In the `02_Creating_a_cohort.ipynb`, we looked at utilizing the **affil** variable, which tracks the affiliation of an individual to the one receiving assistance. We concentrated on the member of the family receiving assistance (**affil = 1**).

Within this checkpoint, we encourage you to explore additional values that **affil** can take on. 

From the data dictionary, we observe that **affil** can take up multiple values (ranging from 1-5). For example: a value of 2 refers to "Parent of minor child in the eligible family receiving assistance". Is this a case that you would like to keep in your cohort? Are there other values of **affil** that interest you? We encourage you to leverage the data dictionary for this checkpoint:

In [None]:
# filter to keep additional values of affil. These can be more than 3 as well
tanf_cohort_clean <- tanf_cohort_clean %>%
    # format: c(value_1, value_2, value_3, ...) – 3 blanks are placeholders, you can choose any range of values.
    filter(affil %in% c(__, __, __)) 

In [None]:
# counting the number of individuals (not a checkpoint)
tanf_cohort_clean %>% 
    summarize(
        n_people = n_distinct(ssn)
    )

In [None]:
# Uncomment the line below if you would like to see the hint
#check_3.hint()

In [None]:
# Uncomment the line below if you would like to see the solution
#check_3.solution()

## Checkpoint 4: Saving as a Permanent Table

In this checkpoint, we ask you to save the cohort that you created above. When doing so, please save your table with the prefix **team#\_name** to differentiate between tables for each team and invididual. **#** refers to your team number and **name** refers to your name (in lower case). For example: **team5_cohort_john**.

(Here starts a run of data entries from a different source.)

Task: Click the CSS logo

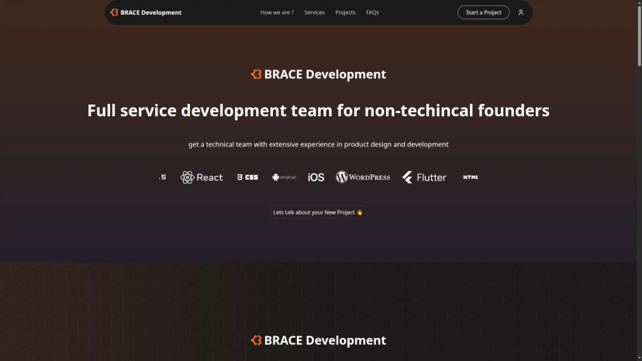Action: (247, 177)
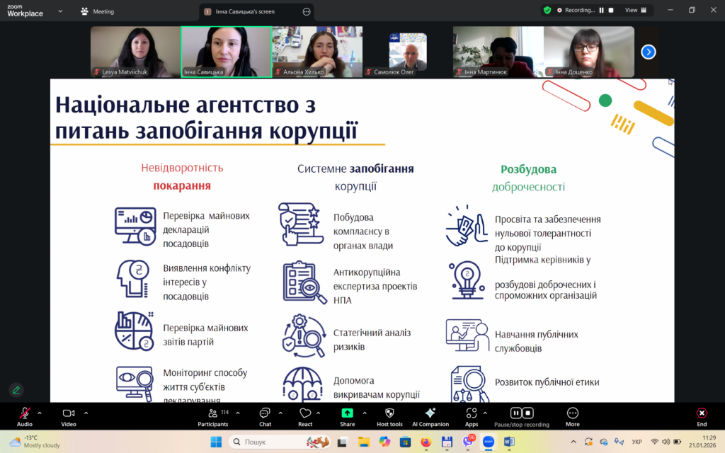Launch AI Companion
The height and width of the screenshot is (453, 725).
click(430, 413)
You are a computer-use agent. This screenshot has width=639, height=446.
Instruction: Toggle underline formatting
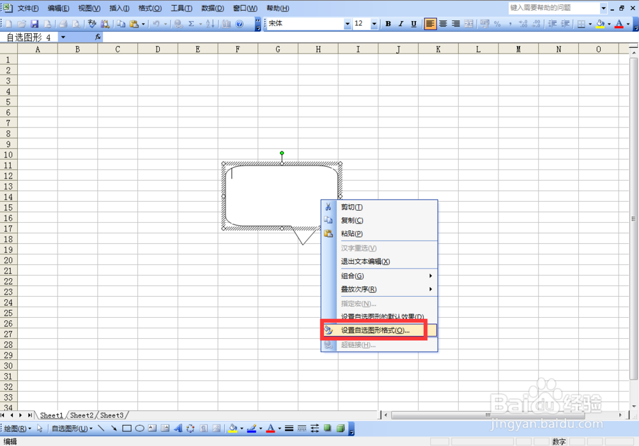point(413,23)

> Note: The **dbo.** string will stay as it is and does not need to be changed. 



In [None]:
qry <- "use tr_tdc_2022;"
DBI::dbExecute(con, qry)

DBI::dbWriteTable(
    conn = con,
    # Replace the blank below with a string in the following format: team#_name (example provided above).
    name = DBI::SQL("dbo.___"), # Only replace the blank. Keep "dbo." as it is
    value = tanf_cohort_clean, 
    overwrite = TRUE # Overwrites any existing tables 
)

In [None]:
# Uncomment the line below if you would like to see the hint
#check_4.hint()

We have not provided a solution for this. You can confirm that your table saved properly by querying from it.